Strona:PL Bolesław Prus - Szkice i obrazki 03.djvu/167

Ta strona została uwierzytelniona.

Tak upłynęło im kilka godzin. Wreszcie i furka zatoczyła się przed dom.
— Ciotka odjeżdża?... — krzyknęła Anielka.
— Dziecino moja, muszę. Dziś chcę koniecznie stanąć u kanonika i prosić go, aby mi pozwolił wziąć was do siebie. Nie wiem, czy mi się to odrazu uda, ale najwyżej za parę dni przyjadę was zabrać.

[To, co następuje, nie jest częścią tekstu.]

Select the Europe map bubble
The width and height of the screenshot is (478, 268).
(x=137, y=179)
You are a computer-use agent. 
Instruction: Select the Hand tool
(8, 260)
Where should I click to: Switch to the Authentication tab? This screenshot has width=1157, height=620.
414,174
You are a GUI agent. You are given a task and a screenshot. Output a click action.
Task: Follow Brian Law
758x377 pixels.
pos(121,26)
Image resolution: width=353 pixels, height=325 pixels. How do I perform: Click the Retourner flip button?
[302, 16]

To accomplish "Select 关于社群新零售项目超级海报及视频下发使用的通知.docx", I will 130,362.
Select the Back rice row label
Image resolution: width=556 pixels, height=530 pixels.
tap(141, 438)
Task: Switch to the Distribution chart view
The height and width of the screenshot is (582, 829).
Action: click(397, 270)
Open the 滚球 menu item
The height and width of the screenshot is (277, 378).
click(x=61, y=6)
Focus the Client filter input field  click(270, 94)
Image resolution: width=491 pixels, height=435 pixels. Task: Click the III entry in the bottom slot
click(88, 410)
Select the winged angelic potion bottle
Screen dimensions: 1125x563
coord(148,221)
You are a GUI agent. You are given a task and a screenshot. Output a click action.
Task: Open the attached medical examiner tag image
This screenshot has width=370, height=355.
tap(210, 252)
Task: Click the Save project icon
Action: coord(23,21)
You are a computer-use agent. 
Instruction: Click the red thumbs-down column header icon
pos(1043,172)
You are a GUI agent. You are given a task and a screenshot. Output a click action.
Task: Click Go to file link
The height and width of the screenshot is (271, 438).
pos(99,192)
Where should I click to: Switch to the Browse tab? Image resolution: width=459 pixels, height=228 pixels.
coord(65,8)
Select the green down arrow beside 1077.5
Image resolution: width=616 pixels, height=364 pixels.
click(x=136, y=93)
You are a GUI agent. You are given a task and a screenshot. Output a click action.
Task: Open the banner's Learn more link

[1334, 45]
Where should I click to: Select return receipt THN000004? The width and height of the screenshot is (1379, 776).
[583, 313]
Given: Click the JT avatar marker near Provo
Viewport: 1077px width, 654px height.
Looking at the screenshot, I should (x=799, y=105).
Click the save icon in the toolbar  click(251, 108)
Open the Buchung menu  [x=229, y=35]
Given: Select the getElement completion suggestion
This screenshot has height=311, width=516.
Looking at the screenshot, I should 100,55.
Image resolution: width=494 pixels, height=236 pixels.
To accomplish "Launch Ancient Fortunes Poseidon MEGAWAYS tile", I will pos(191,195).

Anielka położyła się na tapczanie i cicho odparła z płaczem:
— Mama także miała wrócić za parę dni... Tatko też...
Ciotka aż skoczyła.
— Dziecko moje! — zawołała. — Przysięgam ci na zbawienie duszy, że was nie opuszczę! A gdyby ksiądz kanonik nie chciał was przyjąć do domu, co niepodobna, to rzucę u niego miejsce i wrócę tu, choćbym miała razem z wami z głodu umrzeć. Dwa... trzy dni najdłużej nie będziesz mnie widziała. Potem już się nie rozłączymy, przysięgam ci!
— Trzy dni!... — powtórzyła Anielka.
Była już spokojniejsza, a raczej wpadła w poprzednią apatją. Nawet pożegnała się z ciotką obojętniej, choć dobra ta kobieta rzewnie płakała.
Wychodząc z izby, zamknęła ciotka za sobą drzwi i zbliżywszy się do karbowej, chciała jej coś powiedzieć. Ale powściągnęła się. Gdy wózek ruszył i już był we wrotach, ciotka zatrzymała furmana i skinęła na karbowę. Ta przybiegła pędem.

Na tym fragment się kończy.